# Welches Smartphone kaufen?



## Desrupt0r (6. Oktober 2015)

Ich möchte mir endlich wieder ein neues Smartphone kaufen, da mir mein altes Gerät ( Motorola Moto G) einfach zu schwach geworden ist. Ich spiele auch gerne Spiele auf dem Handy, deshalb sollte natürlich genugend Leistung und ein guter Akku dabei sein. 

Ich habe eigentlich das S6 Edge im Blick, aber ich habe irgendwie "Angst" das die Ränder störend sind.

Budget habe ich keines, d. h. es ist genug Geld für jedes Smartphone da. ( Mehr als 1000€ sollten es aber echt nicht sein! Gibts das überhaupt? xD

Tobt euch aus, freue mich über jeden Vorschlag!  

Grüße, Desruptor


----------



## Gamer090 (6. Oktober 2015)

Betriebssystem?
Displaygrösse?
Welche Spiele?
Wie gt die Kamera?
sonstige Wünsche?


----------



## Desrupt0r (6. Oktober 2015)

Gamer090 schrieb:


> Betriebssystem?
> Displaygrösse?
> Welche Spiele?
> Wie gt die Kamera?
> sonstige Wünsche?



Muss und möchte mich da nicht festlegen, bis jetzt hatte ich immer Android aber würde auch etwas anderes nehmen! 

Auch hier kann ich keine genauen Angaben machen, aber 4,5" aufwärts sollten schon drinn sein.

Probiere immer wieder mal neue Spiele aus, die die ich auf jeden Fall spiele / spielen werde sind: Bloons TD, Clash of Clans und Fallout Shelter. Sonst eben alles mögliche, wie ich grade Lust habe.

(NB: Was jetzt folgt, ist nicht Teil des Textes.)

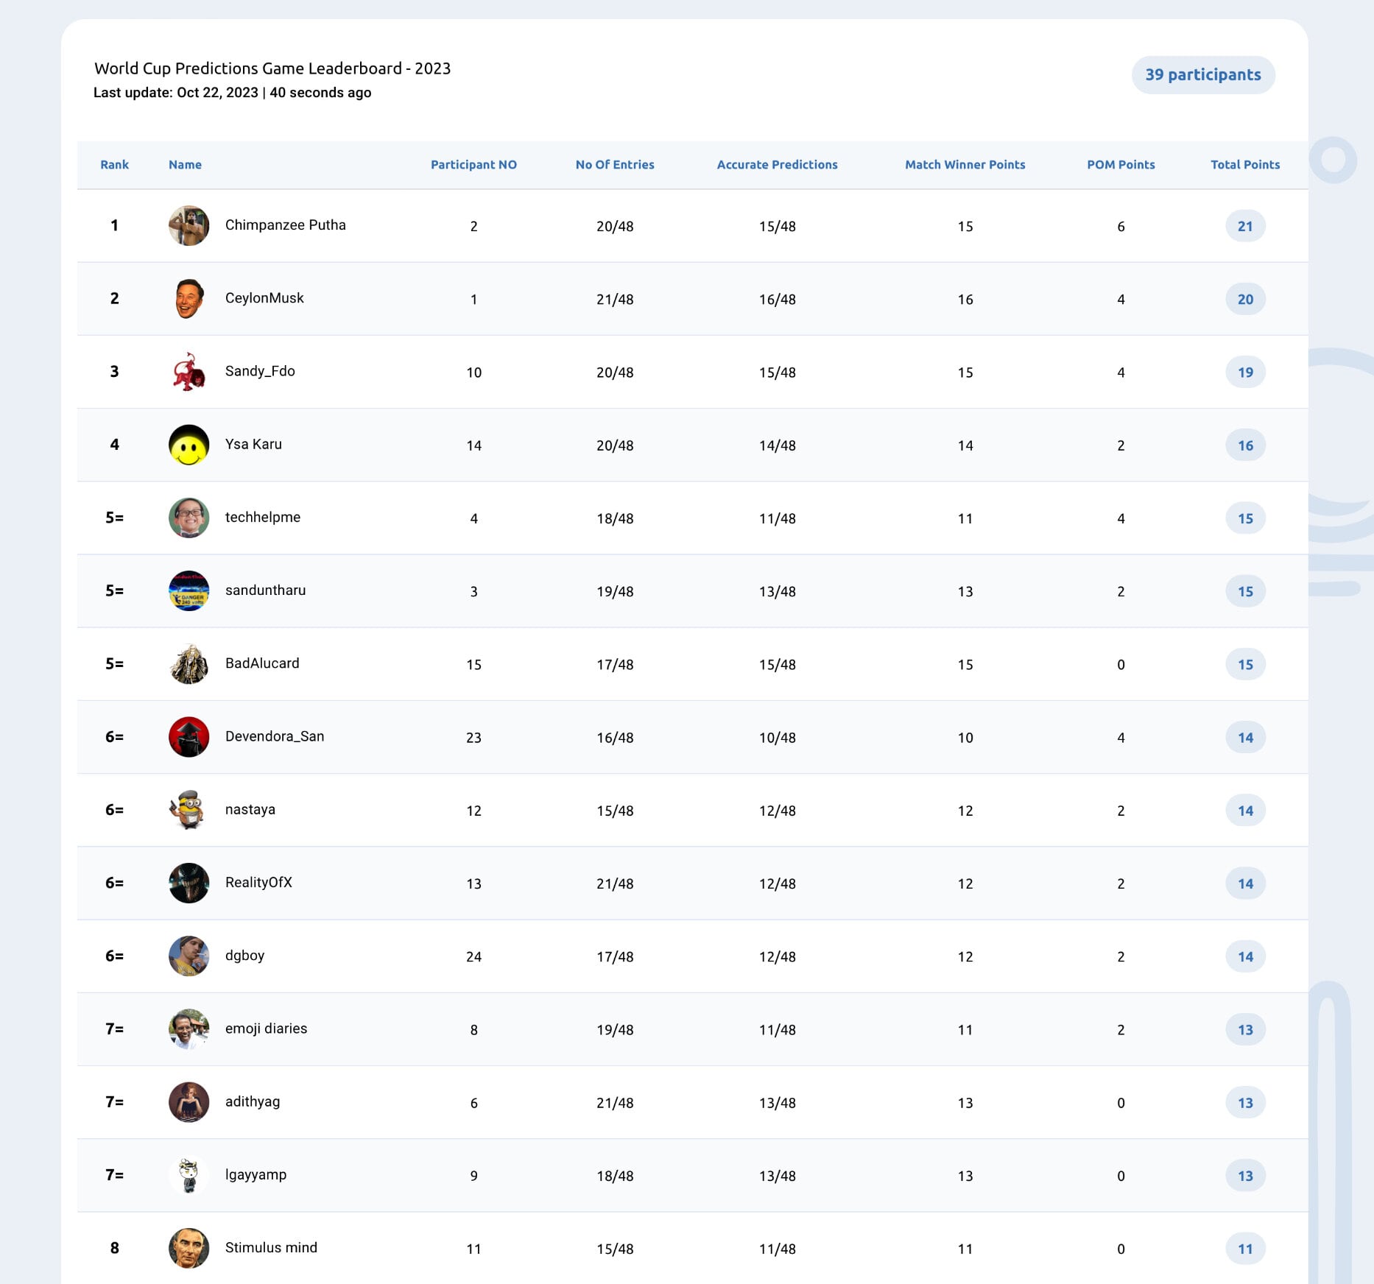Select the Match Winner Points header
Screen dimensions: 1374x1284
click(965, 165)
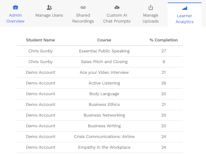Select the Empathy in the Workplace row
Image resolution: width=206 pixels, height=154 pixels.
[x=100, y=147]
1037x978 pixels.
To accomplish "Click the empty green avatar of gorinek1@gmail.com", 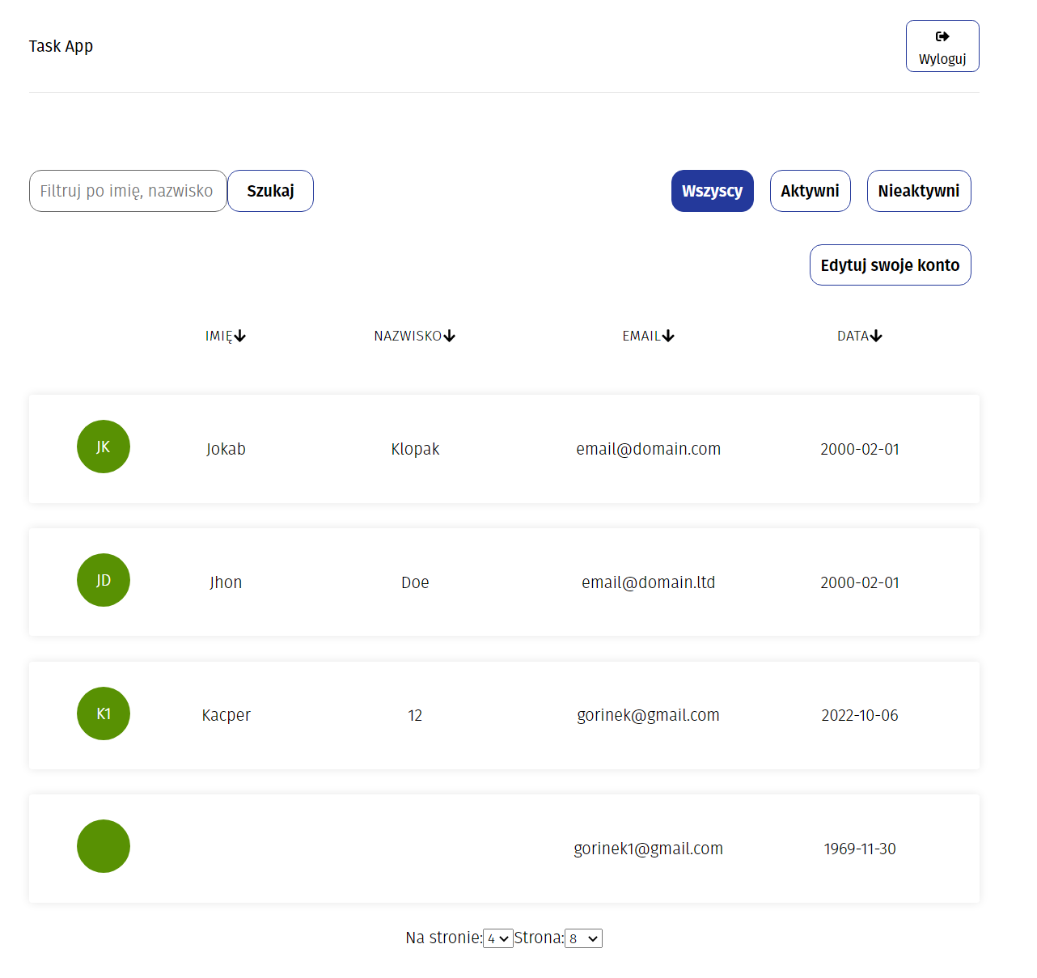I will click(103, 845).
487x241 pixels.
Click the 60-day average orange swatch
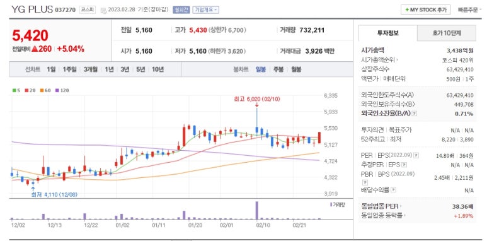click(x=42, y=90)
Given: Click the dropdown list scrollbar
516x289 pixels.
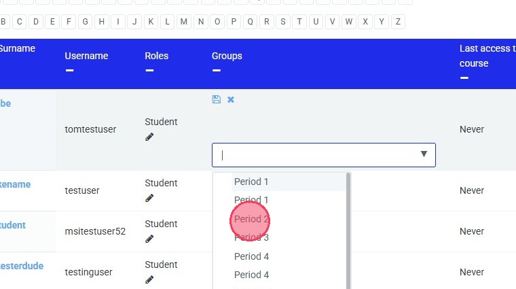Looking at the screenshot, I should tap(349, 231).
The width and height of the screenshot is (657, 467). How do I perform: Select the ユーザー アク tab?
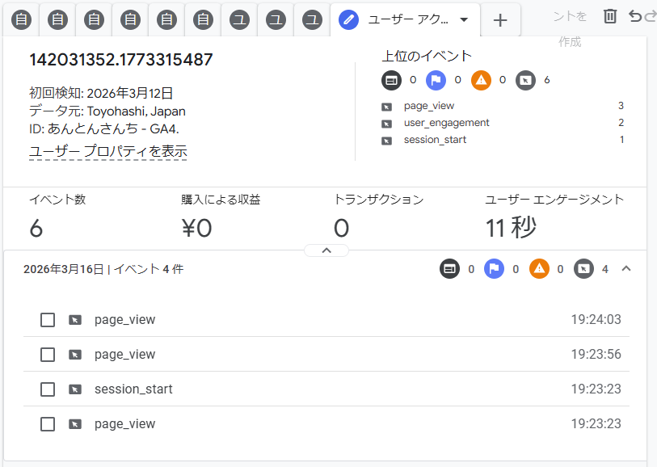coord(401,19)
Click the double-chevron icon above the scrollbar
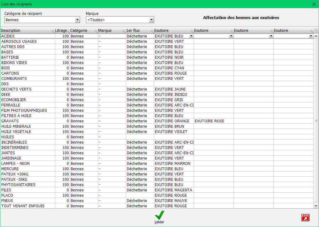The width and height of the screenshot is (319, 227). [x=316, y=30]
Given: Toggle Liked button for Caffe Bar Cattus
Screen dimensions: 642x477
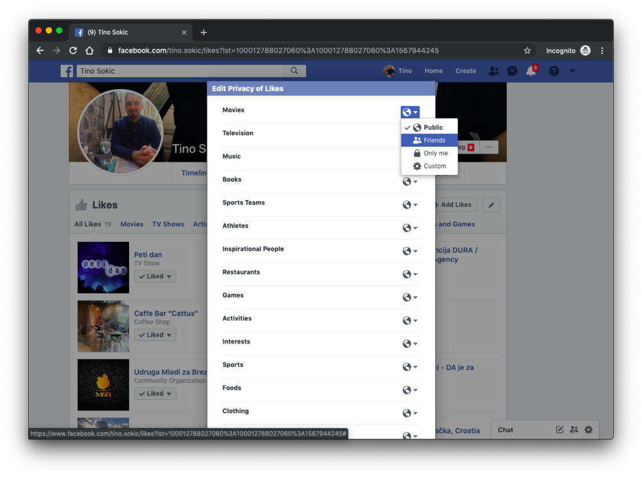Looking at the screenshot, I should (155, 335).
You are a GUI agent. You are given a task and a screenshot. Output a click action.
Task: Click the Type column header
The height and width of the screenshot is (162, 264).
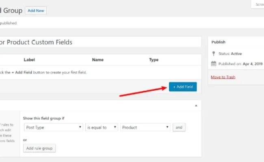[154, 60]
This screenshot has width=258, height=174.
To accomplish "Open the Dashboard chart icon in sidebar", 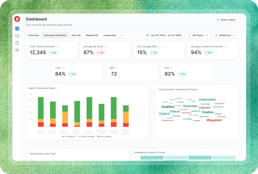I will pos(17,29).
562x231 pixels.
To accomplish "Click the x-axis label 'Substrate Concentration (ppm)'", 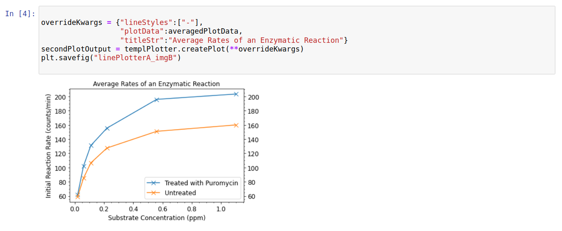I will 157,218.
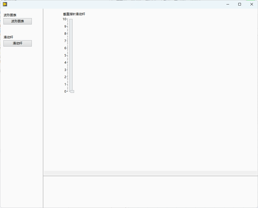This screenshot has width=258, height=208.
Task: Click the gray horizontal bar above the bottom pane
Action: 150,173
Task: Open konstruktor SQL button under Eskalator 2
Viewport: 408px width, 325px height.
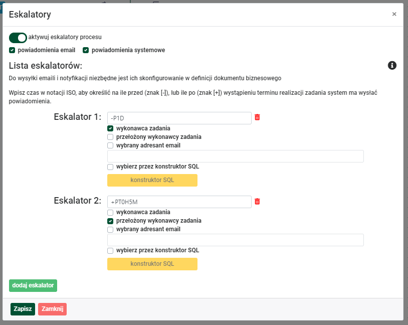Action: [152, 264]
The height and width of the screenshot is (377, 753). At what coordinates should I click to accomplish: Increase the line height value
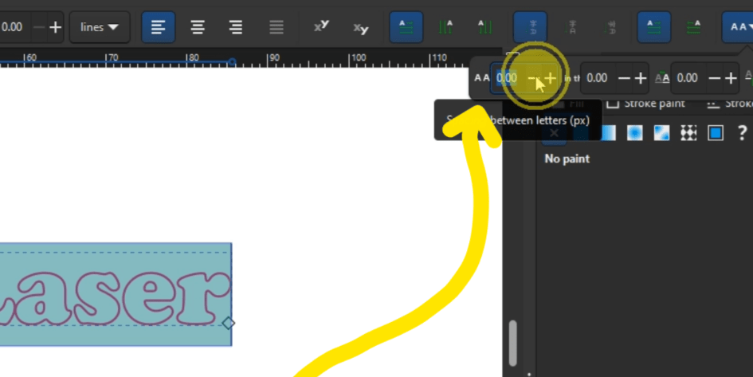tap(55, 27)
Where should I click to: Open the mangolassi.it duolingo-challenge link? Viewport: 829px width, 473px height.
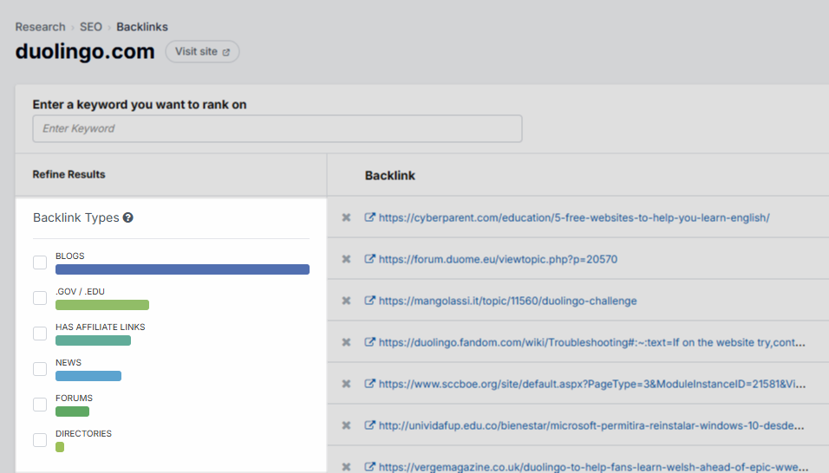pos(507,301)
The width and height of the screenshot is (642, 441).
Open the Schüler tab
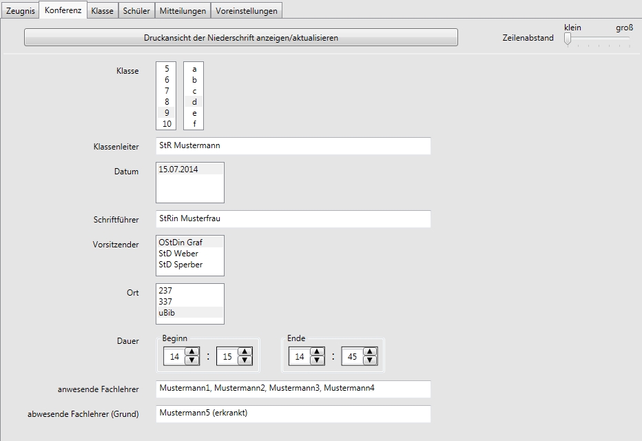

Kamera ist nicht sooo wichtig, mache eher selten Bilder. 

Nicht wirklich, nein.


----------



## Desrupt0r (6. Oktober 2015)

Hat keiner mehr eine Idee? Wenn nicht kaufe ich mir das S6 Edge


----------



## facehugger (6. Oktober 2015)

Desrupt0r schrieb:


> Hat keiner mehr eine Idee? Wenn nicht kaufe ich mir das S6 Edge


Mit deiner Kohle kannst du selbstverständlich machen was du willst. Aber "auf den Kopp hauen" muss nicht sein. Ich kann dir zum Bleistift meinen Funkziegel empfehlen:


LG Electronics G2 D802 32GB schwarz Preisvergleich | Geizhals Deutschland 
der Akku hält gut mit, das Display/die Auflösung begeistert mich nachwievor und daddeln kannste mit dem Teil auch ganz ordentlich

Gruß


----------



## Desrupt0r (6. Oktober 2015)

facehugger schrieb:


> Mit deiner Kohle kannst du selbstverständlich machen was du willst. Aber "auf den Kopp hauen" muss nicht sein. Ich kann dir zum Bleistift meinen Funkziegel empfehlen:
> 
> 
> LG Electronics G2 D802 32GB schwarz Preisvergleich | Geizhals Deutschland
> ...



War / ist auf jeden Fall ein gutes Handy, hätte aber gerne was etwas aktuelleres, das Gerät ist ja doch schon wieder 2 Jahre alt.


----------



## RavionHD (6. Oktober 2015)

Das LG G4 ist auch ein Topgerät.

Vor Allem da Du hier den Akku wechseln kannst und eine Speicherkarte hinzufügen kannst.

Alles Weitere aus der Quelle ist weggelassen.